Semaphores have two operations:
P() To acquire the semaphore (you seem to call this sem_wait)
V() To release the semaphore (you seem to call this sem_post)
Semaphores also have an integer associated to them, which is the number of concurrent threads allowed to pass P() without blocking. Other calls to P() will block until V() is called to free up spots.
That is the classic definition of a semaphore.
Edit: Semaphores do not make any guarantee of order. They don't have to actually use a queue or other FIFO structure. When only one thread is allowed at a time, when it calls V(), another (possibly random) thread will then return from its P() call and continue.
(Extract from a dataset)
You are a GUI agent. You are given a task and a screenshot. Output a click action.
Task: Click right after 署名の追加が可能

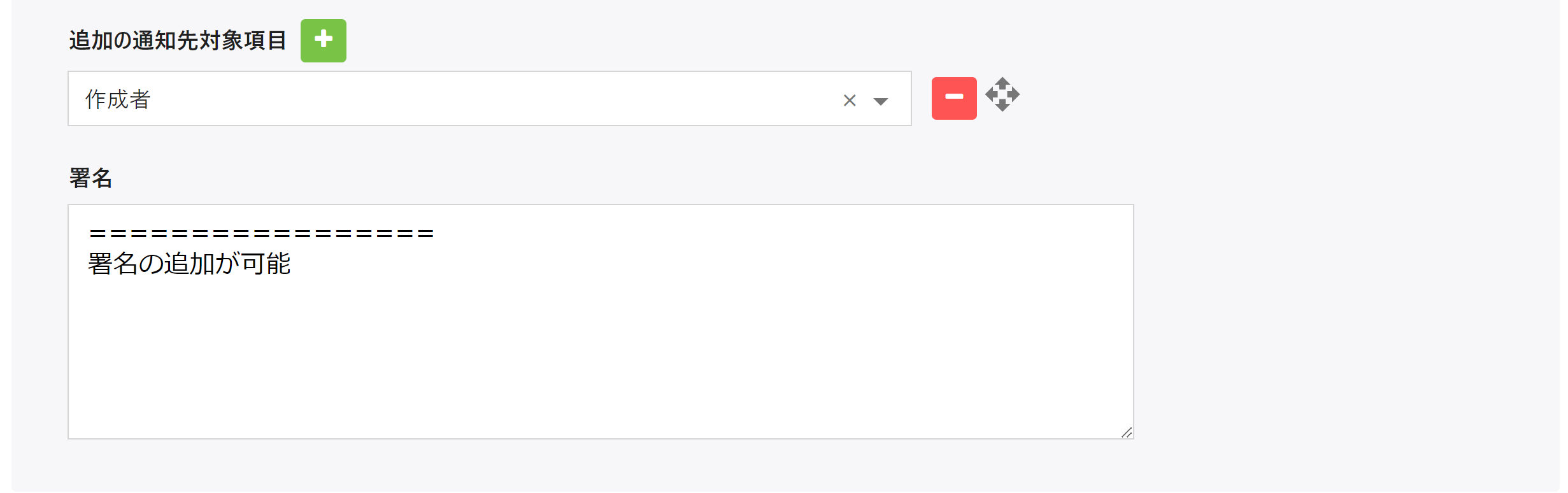pyautogui.click(x=292, y=264)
According to the IEEE standards, the behavior of POSIX semaphores:
If the semaphore value resulting from this operation is positive, then no threads were blocked waiting for the semaphore to become unlocked; the semaphore value is simply incremented.
If the value of the semaphore resulting from this operation is zero, then one of the threads blocked waiting for the semaphore shall be allowed to return successfully from its call to sem_wait(). If the Process Scheduling option is supported, the thread to be unblocked shall be chosen in a manner appropriate to the scheduling policies and parameters in effect for the blocked threads. In the case of the schedulers SCHED_FIFO and SCHED_RR, the highest priority waiting thread shall be unblocked, and if there is more than one highest priority thread blocked waiting for the semaphore, then the highest priority thread that has been waiting the longest shall be unblocked. If the Process Scheduling option is not defined, the choice of a thread to unblock is unspecified.
If the Process Sporadic Server option is supported, and the scheduling policy is SCHED_SPORADIC, the semantics are as per SCHED_FIFO above."